Berkowitz’s study looked at roughly 4,400 low-income adults, about 40% of whom were on SNAP. When Berkowitz’s team compared how much the average person in each group was spending on health care, they found the SNAP group spent about $1,400 less per year.
For comparison, the average single adult on SNAP receives about $1,500 a year in benefits.
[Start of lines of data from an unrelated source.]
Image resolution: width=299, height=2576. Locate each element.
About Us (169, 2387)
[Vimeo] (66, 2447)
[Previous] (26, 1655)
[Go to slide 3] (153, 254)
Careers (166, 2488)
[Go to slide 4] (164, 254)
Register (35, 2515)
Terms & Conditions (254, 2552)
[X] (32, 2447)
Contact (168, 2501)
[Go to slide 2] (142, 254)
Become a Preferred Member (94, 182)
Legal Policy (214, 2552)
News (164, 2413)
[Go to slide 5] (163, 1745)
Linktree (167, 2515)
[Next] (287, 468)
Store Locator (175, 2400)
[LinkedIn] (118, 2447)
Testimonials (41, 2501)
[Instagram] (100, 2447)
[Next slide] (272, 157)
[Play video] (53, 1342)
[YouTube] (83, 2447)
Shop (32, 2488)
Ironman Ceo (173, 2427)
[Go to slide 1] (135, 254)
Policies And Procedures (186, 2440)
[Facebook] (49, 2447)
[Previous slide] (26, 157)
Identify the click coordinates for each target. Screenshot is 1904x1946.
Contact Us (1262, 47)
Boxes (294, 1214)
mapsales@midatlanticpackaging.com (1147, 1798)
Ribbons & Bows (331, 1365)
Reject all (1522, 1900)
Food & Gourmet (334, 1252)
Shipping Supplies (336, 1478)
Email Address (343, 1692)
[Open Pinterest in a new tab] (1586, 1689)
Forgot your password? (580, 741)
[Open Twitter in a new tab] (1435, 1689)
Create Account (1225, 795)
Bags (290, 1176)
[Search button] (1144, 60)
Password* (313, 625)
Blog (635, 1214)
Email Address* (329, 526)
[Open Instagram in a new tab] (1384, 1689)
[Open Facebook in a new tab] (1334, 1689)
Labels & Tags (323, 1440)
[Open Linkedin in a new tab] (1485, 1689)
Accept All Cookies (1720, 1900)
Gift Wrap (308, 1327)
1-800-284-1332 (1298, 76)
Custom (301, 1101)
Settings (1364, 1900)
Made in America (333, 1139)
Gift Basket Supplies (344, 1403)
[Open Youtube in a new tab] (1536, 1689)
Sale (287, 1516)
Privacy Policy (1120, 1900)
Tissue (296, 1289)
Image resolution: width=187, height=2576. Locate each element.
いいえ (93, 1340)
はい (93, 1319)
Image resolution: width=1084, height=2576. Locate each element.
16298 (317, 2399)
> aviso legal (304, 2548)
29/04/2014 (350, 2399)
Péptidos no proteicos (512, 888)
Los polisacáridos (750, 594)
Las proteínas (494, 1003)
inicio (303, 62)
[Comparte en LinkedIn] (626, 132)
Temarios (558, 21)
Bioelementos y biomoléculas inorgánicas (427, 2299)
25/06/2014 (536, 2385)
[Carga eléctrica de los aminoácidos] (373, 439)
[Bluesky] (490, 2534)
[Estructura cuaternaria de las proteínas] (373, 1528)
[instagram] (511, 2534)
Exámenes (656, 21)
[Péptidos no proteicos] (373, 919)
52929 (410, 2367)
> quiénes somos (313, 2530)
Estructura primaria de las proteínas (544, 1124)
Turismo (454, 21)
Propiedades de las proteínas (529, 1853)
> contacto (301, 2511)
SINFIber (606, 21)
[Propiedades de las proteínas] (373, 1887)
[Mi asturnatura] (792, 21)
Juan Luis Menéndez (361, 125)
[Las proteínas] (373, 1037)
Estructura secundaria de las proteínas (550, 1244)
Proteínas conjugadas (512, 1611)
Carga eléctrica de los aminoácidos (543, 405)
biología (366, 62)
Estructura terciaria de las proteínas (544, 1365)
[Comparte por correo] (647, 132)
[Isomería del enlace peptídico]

A total of 4447 participants (2567 women and 1880 men) were enrolled in the study, mean (SE) age, 42.7 (0.5) years; 1889 were SNAP participants, and 2558 were not. Compared with other low-income adults, SNAP participants were younger (mean [SE] age, 40.3 [0.6] vs 44.1 [0.7] years), more likely to have public insurance or be uninsured (84.9% vs 67.7%), and more likely to be disabled (24.2% vs 10.6%) (P < .001 for all). In age- and gender-adjusted models, health care expenditures between those who did and did not participate in SNAP were similar (difference, $34; 95% CI, −$1097 to $1165). In fully adjusted models, SNAP was associated with lower estimated annual health care expenditures (−$1409; 95% CI, −$2694 to −$125). Sensitivity analyses were consistent with these results, also indicating that SNAP participation was associated with significantly lower estimated expenditures.
In case anyone needs convincing:
Diet is the second highest risk factor for early death after smoking. Other high risks are high blood glucose which can lead to diabetes, high blood pressure, high body mass index (BMI) which is a measure of obesity, and high total cholesterol. All of these can be related to eating the wrong foods, although there are also other causes.